Copy out the following rows word for word, every one of them.

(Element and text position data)
- - - - -

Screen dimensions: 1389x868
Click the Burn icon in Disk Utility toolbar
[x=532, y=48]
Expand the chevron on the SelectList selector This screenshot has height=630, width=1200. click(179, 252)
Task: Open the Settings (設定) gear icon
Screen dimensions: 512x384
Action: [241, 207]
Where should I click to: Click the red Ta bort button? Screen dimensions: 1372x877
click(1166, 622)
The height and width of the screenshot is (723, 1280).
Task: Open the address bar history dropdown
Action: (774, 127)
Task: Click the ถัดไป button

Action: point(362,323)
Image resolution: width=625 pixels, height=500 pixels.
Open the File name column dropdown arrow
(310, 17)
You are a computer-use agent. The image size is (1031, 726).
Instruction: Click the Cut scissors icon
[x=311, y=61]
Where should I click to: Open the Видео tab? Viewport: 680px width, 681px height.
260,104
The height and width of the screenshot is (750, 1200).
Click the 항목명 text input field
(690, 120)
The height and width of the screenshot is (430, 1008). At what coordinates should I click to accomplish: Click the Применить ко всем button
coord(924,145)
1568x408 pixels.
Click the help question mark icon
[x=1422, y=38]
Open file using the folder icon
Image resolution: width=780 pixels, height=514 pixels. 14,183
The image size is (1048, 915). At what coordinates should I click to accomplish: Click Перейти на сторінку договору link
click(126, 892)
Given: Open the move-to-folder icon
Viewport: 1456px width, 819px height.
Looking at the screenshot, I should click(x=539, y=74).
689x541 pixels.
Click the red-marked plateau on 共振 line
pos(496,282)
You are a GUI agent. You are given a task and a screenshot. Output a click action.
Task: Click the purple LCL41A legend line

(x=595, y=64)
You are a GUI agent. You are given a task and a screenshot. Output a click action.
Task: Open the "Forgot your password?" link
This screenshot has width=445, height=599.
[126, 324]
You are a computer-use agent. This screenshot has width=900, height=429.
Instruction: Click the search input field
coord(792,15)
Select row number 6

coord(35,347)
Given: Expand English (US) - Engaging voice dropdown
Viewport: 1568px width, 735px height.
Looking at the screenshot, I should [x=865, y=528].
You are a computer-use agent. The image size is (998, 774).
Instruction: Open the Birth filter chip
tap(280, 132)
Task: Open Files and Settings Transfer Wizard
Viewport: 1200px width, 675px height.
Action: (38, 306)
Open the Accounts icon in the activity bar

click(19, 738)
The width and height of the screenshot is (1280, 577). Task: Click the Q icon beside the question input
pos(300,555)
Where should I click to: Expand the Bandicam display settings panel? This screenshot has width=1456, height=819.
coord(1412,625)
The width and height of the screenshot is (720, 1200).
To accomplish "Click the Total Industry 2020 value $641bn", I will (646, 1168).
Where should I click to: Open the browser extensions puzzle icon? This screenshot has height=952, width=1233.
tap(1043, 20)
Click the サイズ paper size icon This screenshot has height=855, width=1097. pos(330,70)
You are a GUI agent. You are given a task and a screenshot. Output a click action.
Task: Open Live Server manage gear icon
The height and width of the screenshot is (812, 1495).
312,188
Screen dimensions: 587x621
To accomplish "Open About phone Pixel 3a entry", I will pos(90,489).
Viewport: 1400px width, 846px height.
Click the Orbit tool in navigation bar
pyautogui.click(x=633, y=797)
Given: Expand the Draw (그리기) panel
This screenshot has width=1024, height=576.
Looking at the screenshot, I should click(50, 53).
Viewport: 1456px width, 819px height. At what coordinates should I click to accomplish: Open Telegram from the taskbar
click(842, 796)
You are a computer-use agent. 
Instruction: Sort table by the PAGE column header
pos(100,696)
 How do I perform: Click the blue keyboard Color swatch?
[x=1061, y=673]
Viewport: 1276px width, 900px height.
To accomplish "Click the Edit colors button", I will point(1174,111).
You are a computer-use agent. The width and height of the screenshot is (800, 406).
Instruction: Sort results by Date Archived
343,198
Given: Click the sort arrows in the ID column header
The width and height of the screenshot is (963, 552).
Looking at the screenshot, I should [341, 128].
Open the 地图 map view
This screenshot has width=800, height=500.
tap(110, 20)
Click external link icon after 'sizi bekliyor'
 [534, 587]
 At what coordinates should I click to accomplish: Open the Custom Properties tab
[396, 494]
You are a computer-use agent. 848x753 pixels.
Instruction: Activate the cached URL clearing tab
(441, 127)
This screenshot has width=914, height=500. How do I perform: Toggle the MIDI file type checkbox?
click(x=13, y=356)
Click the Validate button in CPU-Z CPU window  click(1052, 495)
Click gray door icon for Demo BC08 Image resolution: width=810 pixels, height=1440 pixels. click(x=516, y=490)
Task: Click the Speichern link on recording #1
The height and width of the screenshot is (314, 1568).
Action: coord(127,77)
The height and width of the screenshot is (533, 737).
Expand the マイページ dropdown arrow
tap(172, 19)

- - - - -

SOLUTION:
Screen dimensions: 1389x868
Click the Burn icon in Disk Utility toolbar
[x=532, y=48]
Expand the chevron on the SelectList selector This screenshot has height=630, width=1200. click(179, 252)
Task: Open the Settings (設定) gear icon
Screen dimensions: 512x384
Action: [241, 207]
Where should I click to: Click the red Ta bort button? Screen dimensions: 1372x877
click(1166, 622)
The height and width of the screenshot is (723, 1280).
Task: Open the address bar history dropdown
Action: (774, 127)
Task: Click the ถัดไป button

Action: point(362,323)
Image resolution: width=625 pixels, height=500 pixels.
Open the File name column dropdown arrow
(310, 17)
You are a computer-use agent. The image size is (1031, 726).
Instruction: Click the Cut scissors icon
[x=311, y=61]
Where should I click to: Open the Видео tab? Viewport: 680px width, 681px height.
260,104
The height and width of the screenshot is (750, 1200).
Click the 항목명 text input field
(690, 120)
The height and width of the screenshot is (430, 1008). At what coordinates should I click to accomplish: Click the Применить ко всем button
coord(924,145)
1568x408 pixels.
Click the help question mark icon
[x=1422, y=38]
Open file using the folder icon
Image resolution: width=780 pixels, height=514 pixels. 14,183
The image size is (1048, 915). At what coordinates should I click to accomplish: Click Перейти на сторінку договору link
click(126, 892)
Given: Open the move-to-folder icon
Viewport: 1456px width, 819px height.
Looking at the screenshot, I should click(x=539, y=74).
689x541 pixels.
Click the red-marked plateau on 共振 line
pos(496,282)
You are a GUI agent. You are given a task and a screenshot. Output a click action.
Task: Click the purple LCL41A legend line

(x=595, y=64)
You are a GUI agent. You are given a task and a screenshot. Output a click action.
Task: Open the "Forgot your password?" link
This screenshot has width=445, height=599.
[126, 324]
You are a computer-use agent. This screenshot has width=900, height=429.
Instruction: Click the search input field
coord(792,15)
Select row number 6

coord(35,347)
Given: Expand English (US) - Engaging voice dropdown
Viewport: 1568px width, 735px height.
Looking at the screenshot, I should [x=865, y=528].
You are a computer-use agent. The image size is (998, 774).
Instruction: Open the Birth filter chip
tap(280, 132)
Task: Open Files and Settings Transfer Wizard
Viewport: 1200px width, 675px height.
Action: (38, 306)
Open the Accounts icon in the activity bar

click(19, 738)
The width and height of the screenshot is (1280, 577). Task: Click the Q icon beside the question input
pos(300,555)
Where should I click to: Expand the Bandicam display settings panel? This screenshot has width=1456, height=819.
coord(1412,625)
The width and height of the screenshot is (720, 1200).
To accomplish "Click the Total Industry 2020 value $641bn", I will (646, 1168).
Where should I click to: Open the browser extensions puzzle icon? This screenshot has height=952, width=1233.
tap(1043, 20)
Click the サイズ paper size icon This screenshot has height=855, width=1097. pos(330,70)
You are a GUI agent. You are given a task and a screenshot. Output a click action.
Task: Open Live Server manage gear icon
The height and width of the screenshot is (812, 1495).
312,188
Screen dimensions: 587x621
To accomplish "Open About phone Pixel 3a entry", I will pos(90,489).
Viewport: 1400px width, 846px height.
Click the Orbit tool in navigation bar
pyautogui.click(x=633, y=797)
Given: Expand the Draw (그리기) panel
This screenshot has width=1024, height=576.
Looking at the screenshot, I should click(50, 53).
Viewport: 1456px width, 819px height. At what coordinates should I click to accomplish: Open Telegram from the taskbar
click(842, 796)
You are a computer-use agent. 
Instruction: Sort table by the PAGE column header
pos(100,696)
 How do I perform: Click the blue keyboard Color swatch?
[x=1061, y=673]
Viewport: 1276px width, 900px height.
To accomplish "Click the Edit colors button", I will point(1174,111).
You are a computer-use agent. The width and height of the screenshot is (800, 406).
Instruction: Sort results by Date Archived
343,198
Given: Click the sort arrows in the ID column header
The width and height of the screenshot is (963, 552).
Looking at the screenshot, I should [341, 128].
Open the 地图 map view
This screenshot has width=800, height=500.
tap(110, 20)
Click external link icon after 'sizi bekliyor'
 [534, 587]
 At what coordinates should I click to accomplish: Open the Custom Properties tab
[396, 494]
You are a computer-use agent. 848x753 pixels.
Instruction: Activate the cached URL clearing tab
(441, 127)
This screenshot has width=914, height=500. How do I perform: Toggle the MIDI file type checkbox?
click(x=13, y=356)
Click the Validate button in CPU-Z CPU window  click(1052, 495)
Click gray door icon for Demo BC08 Image resolution: width=810 pixels, height=1440 pixels. click(x=516, y=490)
Task: Click the Speichern link on recording #1
The height and width of the screenshot is (314, 1568).
Action: coord(127,77)
The height and width of the screenshot is (533, 737).
Expand the マイページ dropdown arrow
tap(172, 19)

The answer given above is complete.